_TASK INSTRUCTIONS_
Leave out all images and set down the records exactly as given.

====== TASK INPUT

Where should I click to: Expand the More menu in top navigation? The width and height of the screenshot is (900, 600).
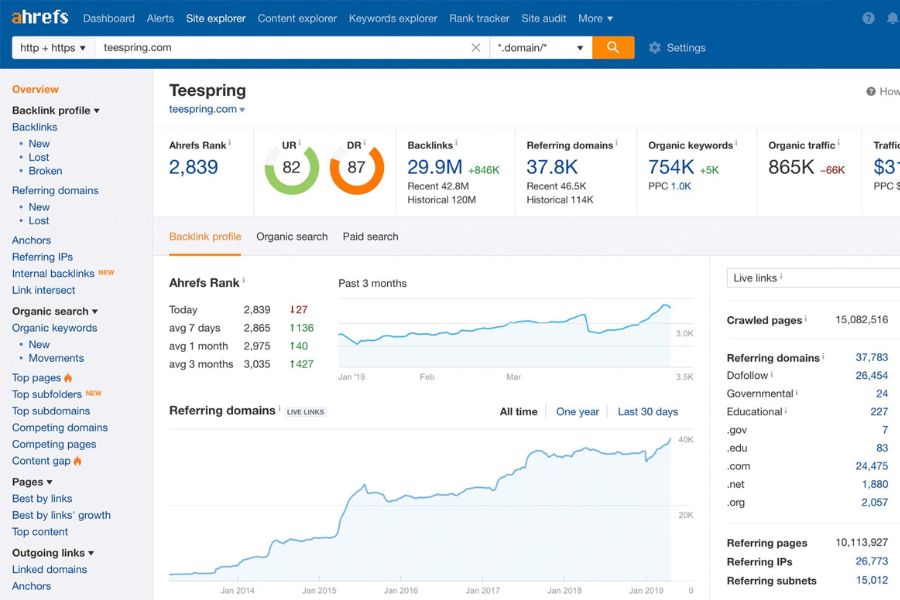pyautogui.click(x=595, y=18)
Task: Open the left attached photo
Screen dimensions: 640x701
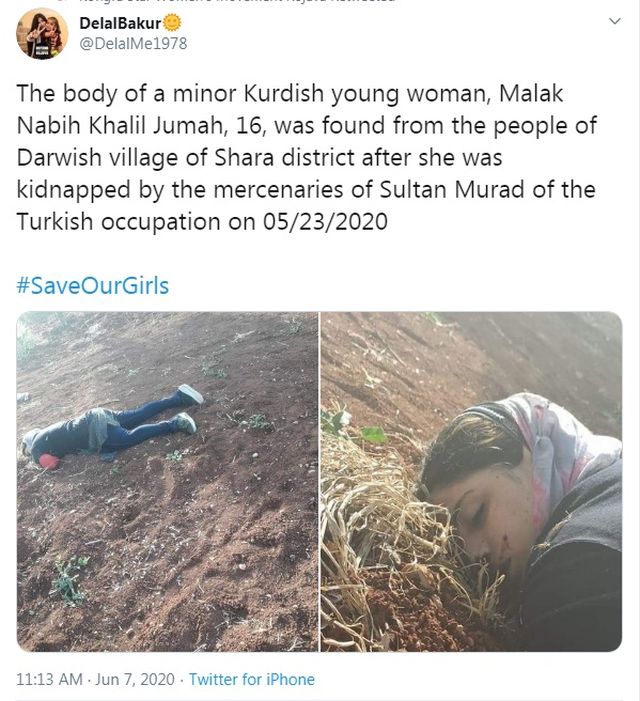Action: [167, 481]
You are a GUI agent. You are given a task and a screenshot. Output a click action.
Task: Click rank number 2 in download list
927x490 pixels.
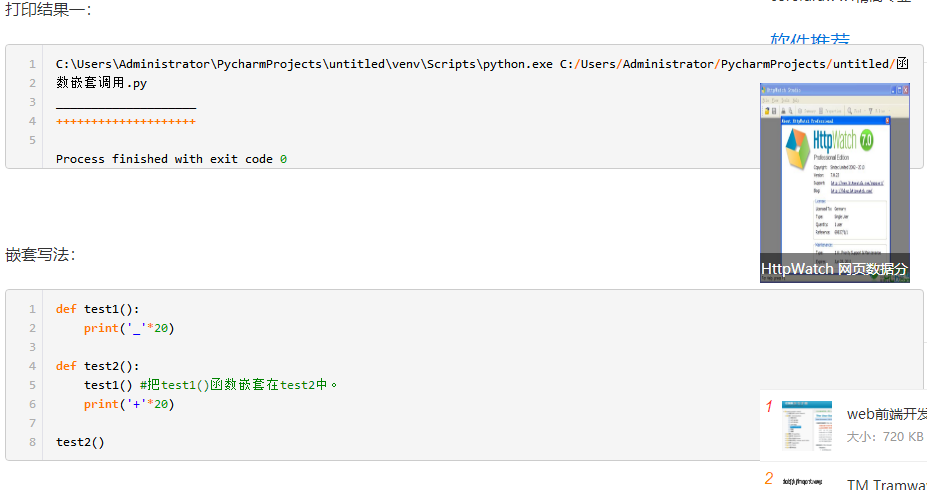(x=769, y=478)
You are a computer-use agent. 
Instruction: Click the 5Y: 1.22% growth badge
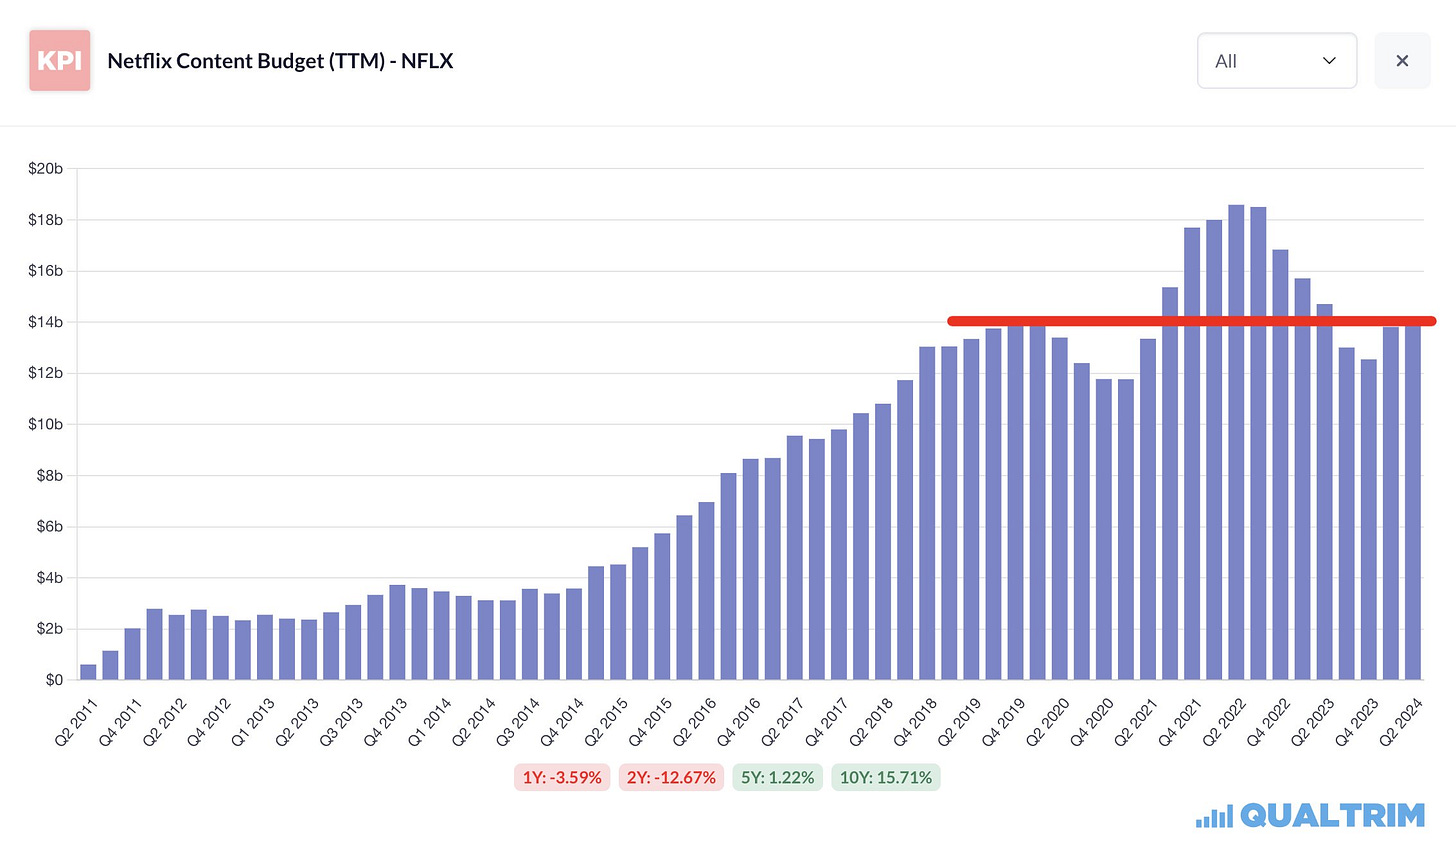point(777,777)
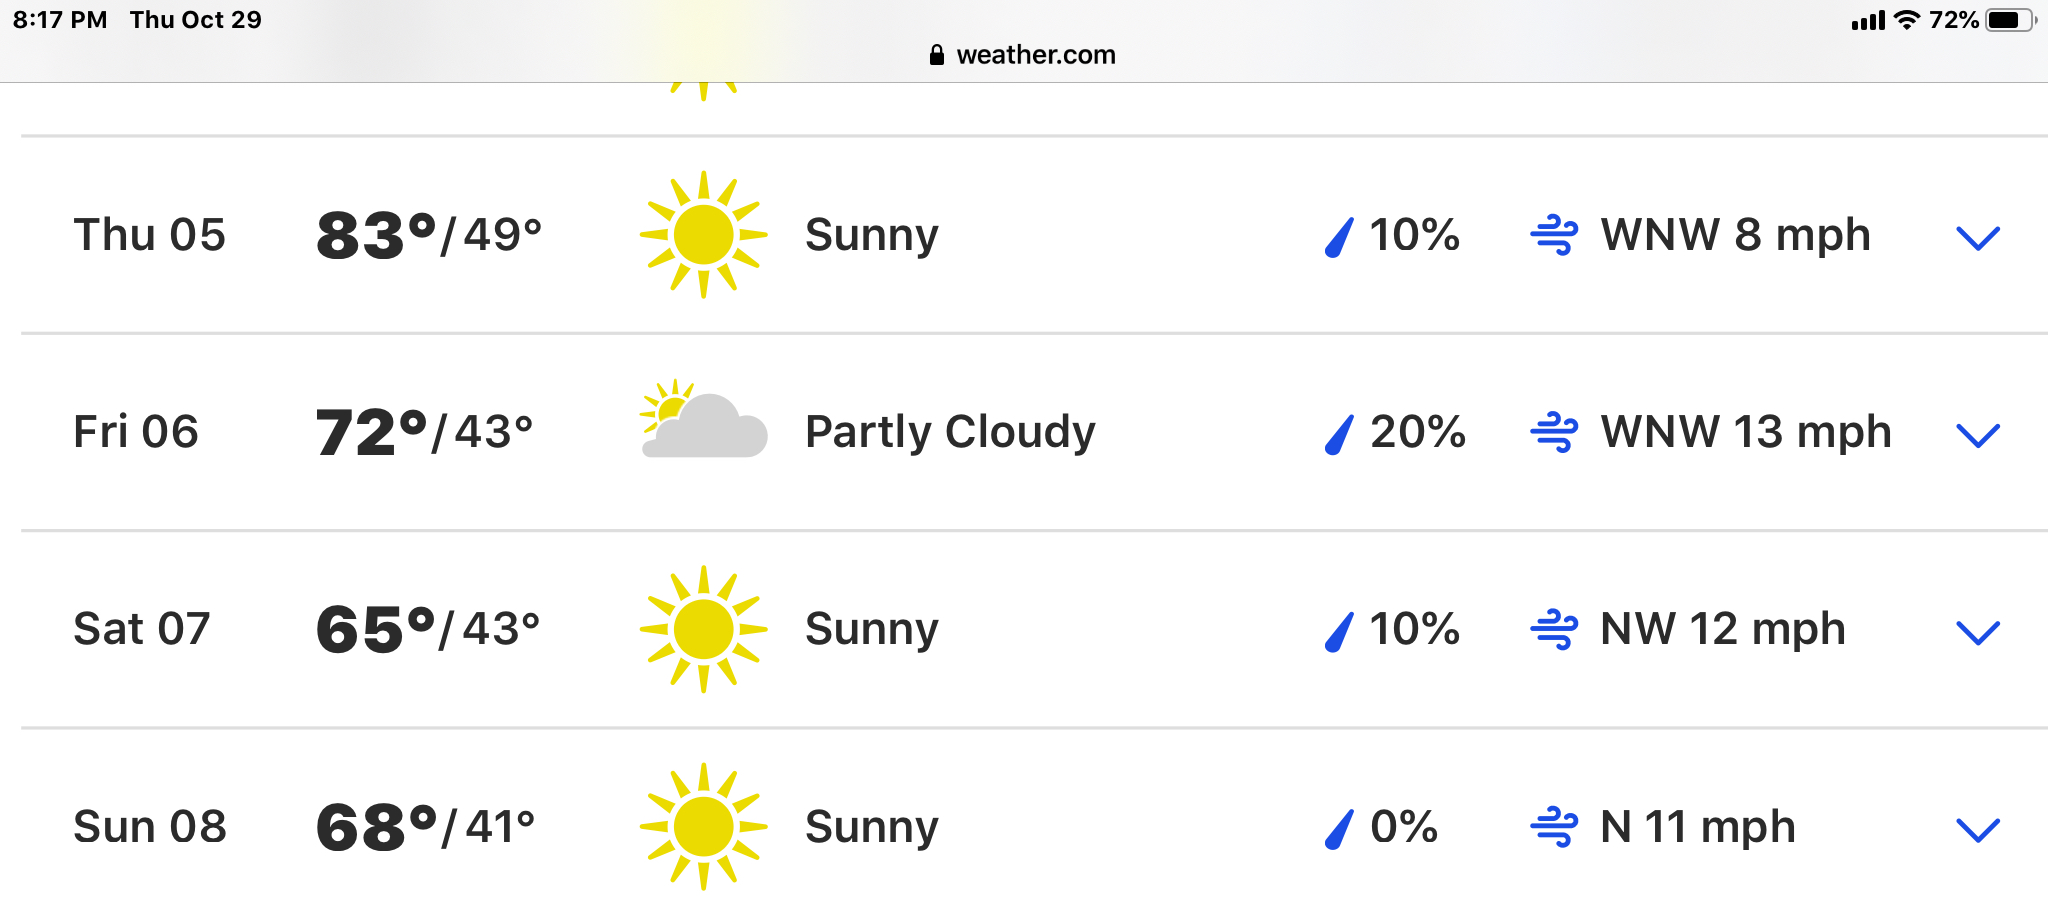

============

_COMPLETED EXERCISE_
Where should I click to: Expand the More menu in top navigation? The width and height of the screenshot is (900, 600).
pyautogui.click(x=595, y=18)
Task: Open the left attached photo
Screen dimensions: 640x701
Action: [167, 481]
You are a GUI agent. You are given a task and a screenshot. Output a click action.
Task: Click rank number 2 in download list
927x490 pixels.
(x=769, y=478)
You are a computer-use agent. 
Instruction: Click the 5Y: 1.22% growth badge
point(777,777)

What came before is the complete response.